> [Data in this exercise]:
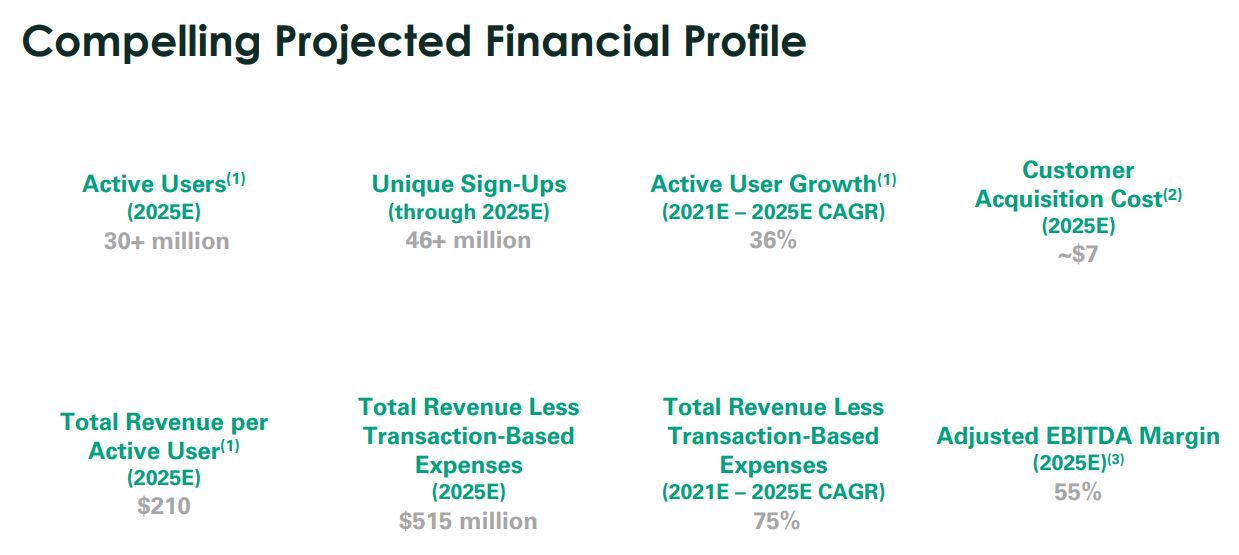Click the "75%" CAGR value
1239x555 pixels.
click(x=775, y=521)
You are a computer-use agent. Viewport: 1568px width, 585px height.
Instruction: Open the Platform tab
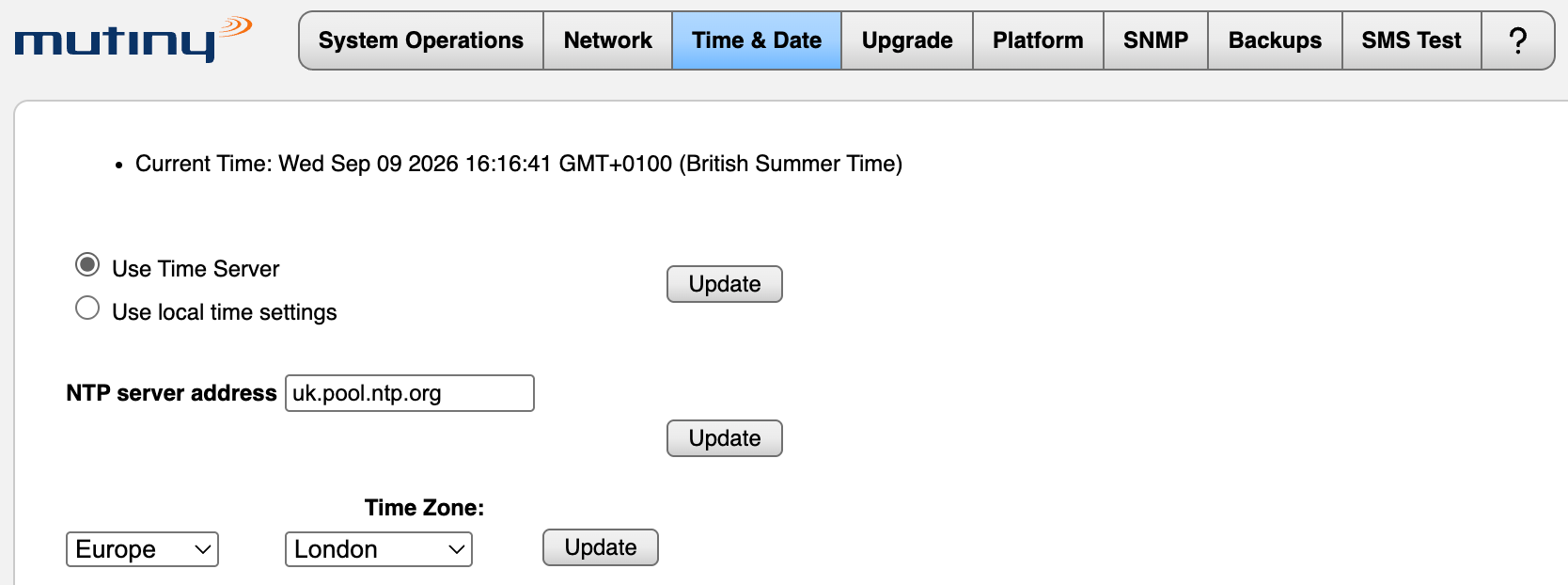(x=1038, y=40)
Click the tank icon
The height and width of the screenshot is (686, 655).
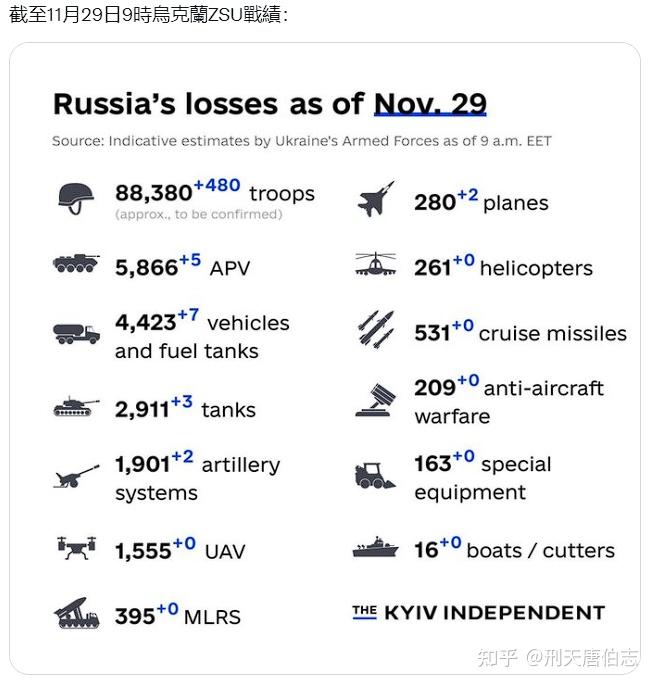76,408
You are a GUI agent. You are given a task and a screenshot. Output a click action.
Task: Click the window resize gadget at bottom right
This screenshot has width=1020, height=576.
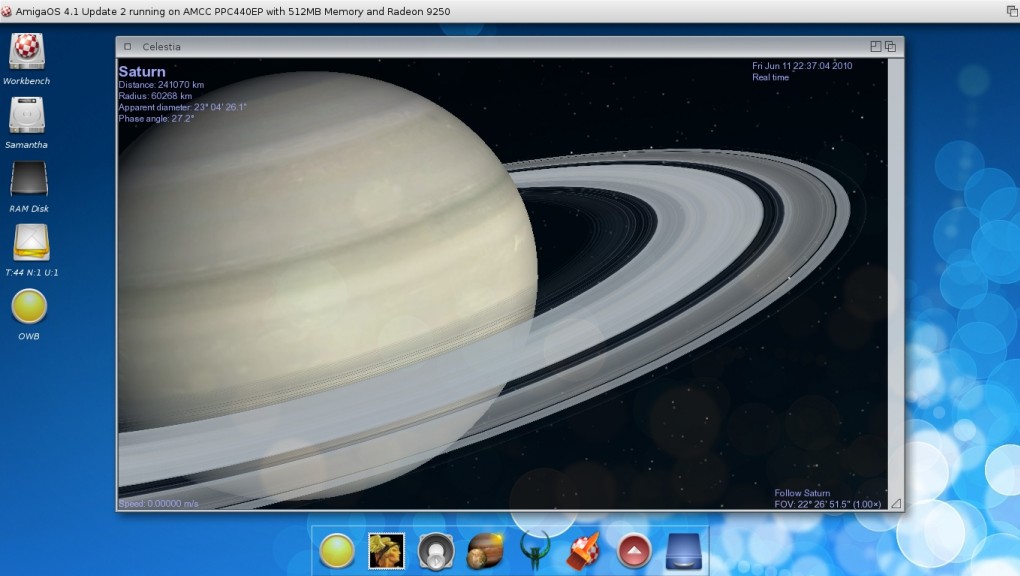(x=895, y=503)
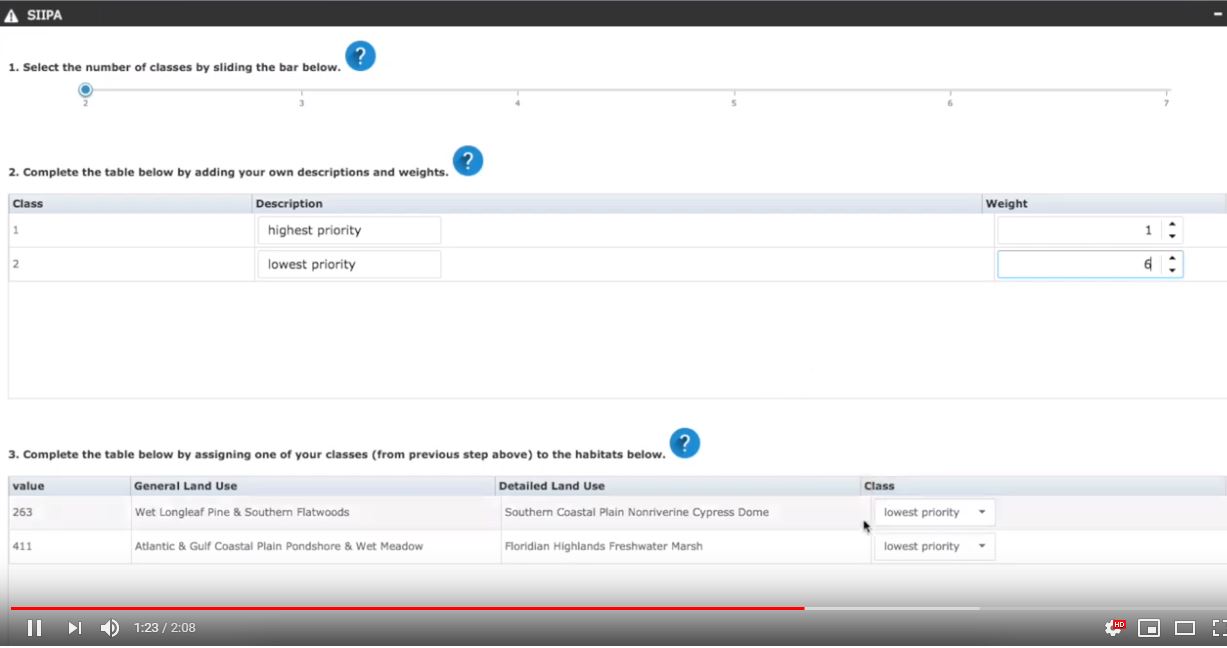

> [What you are asked to do]:
Find the line containing "Task: Click the" in the records above, then copy it and every line after it exactly, through the last one, without any pictures.

> [Written response]:
Task: Click the window resize gadget at bottom right
This screenshot has width=1020, height=576.
(x=895, y=503)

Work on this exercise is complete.